After losing his mother, Evan (Lou Taylor Pucci) finds himself without a job and without any living relatives. In an effort to get away from everything, he packs his bags and winds up on the Italian coast. There, Evan has a few chance run-ins with Louise (Nadia Hilker) and begins to spend more and more time with her. As they develop a quick and intense relationship, Louise’s shows signs of a secret that could keep the two apart.
There are a lot of moving narrative pieces with “Spring” that inform the characterization and the love story. When the two are introduced, they are both guarded, with Louise propositioning Evan for sex and Evan insisting on a date instead. For Evan, the loss of his parents has wounded him and served as a reminder of his isolation. Louise, in turn, is caught up in her schoolwork and plays coy to keep from getting close. As Evan slowly starts to let down his guard, ramp up his pursuit and fall for Louise, she is interested, yet continues to keep a distance, creating a sense that something is being hidden and breeding tension.
Benson and Moorhead decided to make the script the star of the film, which is an idea that serves them well. Plot-wise, it’s a pretty basic story of a character escaping their normal life and finding love in a foreign land. What Benson does with his screenplay is inject smart ideas, humor, and vulnerability to make it a wholly unique experience. The flirtation and growth of their relationship is sweet to watch as Pucci and Hilker give life to Benson’s words with a pair of strong performances.
When the big reveal of the film comes, it is accompanied by sometimes wordy, but never condescending bits of exposition, which serve a great purpose. Rather than leaving the whole thing a mystery, Benson and Moorhead lay it all out on the table and leave it to the viewer to take the ride with them. It is also, in other ways, Benson and Moorhead’s best decision of the film. Without spoiling it, the duo decided to root their explanations in a fashion that makes the material accessible and vastly easier to connect to.

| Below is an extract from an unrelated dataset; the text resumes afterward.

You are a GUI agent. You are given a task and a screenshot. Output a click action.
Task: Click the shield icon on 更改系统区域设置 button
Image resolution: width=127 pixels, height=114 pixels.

There are a few issues to be had with the construction of “Spring,” mostly in its slow start and some repetitive elements of the screenplay. It is all easily overlooked, however, by the strength of its central romance and relationship development. It is also beautifully shot on location in Italy, displaying its beautiful landscapes and enhancing it further with gorgeous aerial shots through the city and coastline. With “Spring,” Benson and Moorhead have crafted a horror film that ascends expectations and limitations for the genre. They’ve created a dialogue-driven romantic drama with plenty of substance and kissed with bits of horror that serve a narrative purpose. Benson and Moorhead are a visionary duo to watch in the future.